What you have to do: Would you please restate all of the data exactly?

[Collected data entries]
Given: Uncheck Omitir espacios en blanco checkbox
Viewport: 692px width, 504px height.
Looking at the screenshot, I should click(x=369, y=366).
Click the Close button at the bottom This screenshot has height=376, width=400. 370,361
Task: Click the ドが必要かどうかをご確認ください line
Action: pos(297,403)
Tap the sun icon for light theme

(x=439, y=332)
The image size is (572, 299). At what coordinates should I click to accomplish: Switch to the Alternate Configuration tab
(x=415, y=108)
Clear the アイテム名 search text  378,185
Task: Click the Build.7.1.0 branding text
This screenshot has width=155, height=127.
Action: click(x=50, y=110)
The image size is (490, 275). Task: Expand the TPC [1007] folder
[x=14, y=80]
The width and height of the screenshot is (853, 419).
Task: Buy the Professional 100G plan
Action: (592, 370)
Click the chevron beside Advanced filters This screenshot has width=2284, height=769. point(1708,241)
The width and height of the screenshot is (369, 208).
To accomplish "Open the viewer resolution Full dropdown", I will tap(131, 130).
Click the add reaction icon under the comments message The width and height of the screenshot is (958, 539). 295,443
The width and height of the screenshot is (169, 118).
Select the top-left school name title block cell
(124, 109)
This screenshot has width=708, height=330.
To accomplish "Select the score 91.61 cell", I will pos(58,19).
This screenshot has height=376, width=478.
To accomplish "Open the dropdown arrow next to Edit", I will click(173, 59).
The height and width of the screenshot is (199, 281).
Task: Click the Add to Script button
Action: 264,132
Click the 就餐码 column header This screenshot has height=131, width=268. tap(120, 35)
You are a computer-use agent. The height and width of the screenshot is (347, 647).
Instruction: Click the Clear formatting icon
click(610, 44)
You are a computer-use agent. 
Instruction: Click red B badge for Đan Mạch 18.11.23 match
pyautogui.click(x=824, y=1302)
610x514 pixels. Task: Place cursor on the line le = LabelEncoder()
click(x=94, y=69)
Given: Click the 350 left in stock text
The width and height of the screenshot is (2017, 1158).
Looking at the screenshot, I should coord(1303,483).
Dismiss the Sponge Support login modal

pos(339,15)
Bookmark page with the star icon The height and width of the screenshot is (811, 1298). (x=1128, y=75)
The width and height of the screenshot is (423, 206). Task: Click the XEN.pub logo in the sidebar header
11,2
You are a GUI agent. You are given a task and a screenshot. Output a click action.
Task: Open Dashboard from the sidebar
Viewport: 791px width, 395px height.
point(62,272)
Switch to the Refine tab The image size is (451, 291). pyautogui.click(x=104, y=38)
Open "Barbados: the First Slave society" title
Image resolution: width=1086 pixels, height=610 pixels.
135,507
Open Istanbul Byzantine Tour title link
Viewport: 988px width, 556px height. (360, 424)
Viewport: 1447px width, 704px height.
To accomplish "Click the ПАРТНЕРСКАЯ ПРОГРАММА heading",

Solution:
Given: Uncheck Omitir espacios en blanco checkbox
Viewport: 692px width, 504px height.
Looking at the screenshot, I should click(x=369, y=366).
Click the Close button at the bottom This screenshot has height=376, width=400. 370,361
Task: Click the ドが必要かどうかをご確認ください line
Action: pos(297,403)
Tap the sun icon for light theme

(x=439, y=332)
The image size is (572, 299). At what coordinates should I click to accomplish: Switch to the Alternate Configuration tab
(x=415, y=108)
Clear the アイテム名 search text  378,185
Task: Click the Build.7.1.0 branding text
This screenshot has width=155, height=127.
Action: click(x=50, y=110)
The image size is (490, 275). Task: Expand the TPC [1007] folder
[x=14, y=80]
The width and height of the screenshot is (853, 419).
Task: Buy the Professional 100G plan
Action: (592, 370)
Click the chevron beside Advanced filters This screenshot has width=2284, height=769. point(1708,241)
The width and height of the screenshot is (369, 208).
To accomplish "Open the viewer resolution Full dropdown", I will tap(131, 130).
Click the add reaction icon under the comments message The width and height of the screenshot is (958, 539). 295,443
The width and height of the screenshot is (169, 118).
Select the top-left school name title block cell
(124, 109)
This screenshot has width=708, height=330.
To accomplish "Select the score 91.61 cell", I will pos(58,19).
This screenshot has height=376, width=478.
To accomplish "Open the dropdown arrow next to Edit", I will click(173, 59).
The height and width of the screenshot is (199, 281).
Task: Click the Add to Script button
Action: 264,132
Click the 就餐码 column header This screenshot has height=131, width=268. tap(120, 35)
You are a computer-use agent. The height and width of the screenshot is (347, 647).
Instruction: Click the Clear formatting icon
click(610, 44)
You are a computer-use agent. 
Instruction: Click red B badge for Đan Mạch 18.11.23 match
pyautogui.click(x=824, y=1302)
610x514 pixels. Task: Place cursor on the line le = LabelEncoder()
click(x=94, y=69)
Given: Click the 350 left in stock text
The width and height of the screenshot is (2017, 1158).
Looking at the screenshot, I should coord(1303,483).
Dismiss the Sponge Support login modal

pos(339,15)
Bookmark page with the star icon The height and width of the screenshot is (811, 1298). (x=1128, y=75)
The width and height of the screenshot is (423, 206). Task: Click the XEN.pub logo in the sidebar header
11,2
You are a GUI agent. You are given a task and a screenshot. Output a click action.
Task: Open Dashboard from the sidebar
Viewport: 791px width, 395px height.
point(62,272)
Switch to the Refine tab The image size is (451, 291). pyautogui.click(x=104, y=38)
Open "Barbados: the First Slave society" title
Image resolution: width=1086 pixels, height=610 pixels.
135,507
Open Istanbul Byzantine Tour title link
Viewport: 988px width, 556px height. (360, 424)
Viewport: 1447px width, 704px height.
To accomplish "Click the ПАРТНЕРСКАЯ ПРОГРАММА heading",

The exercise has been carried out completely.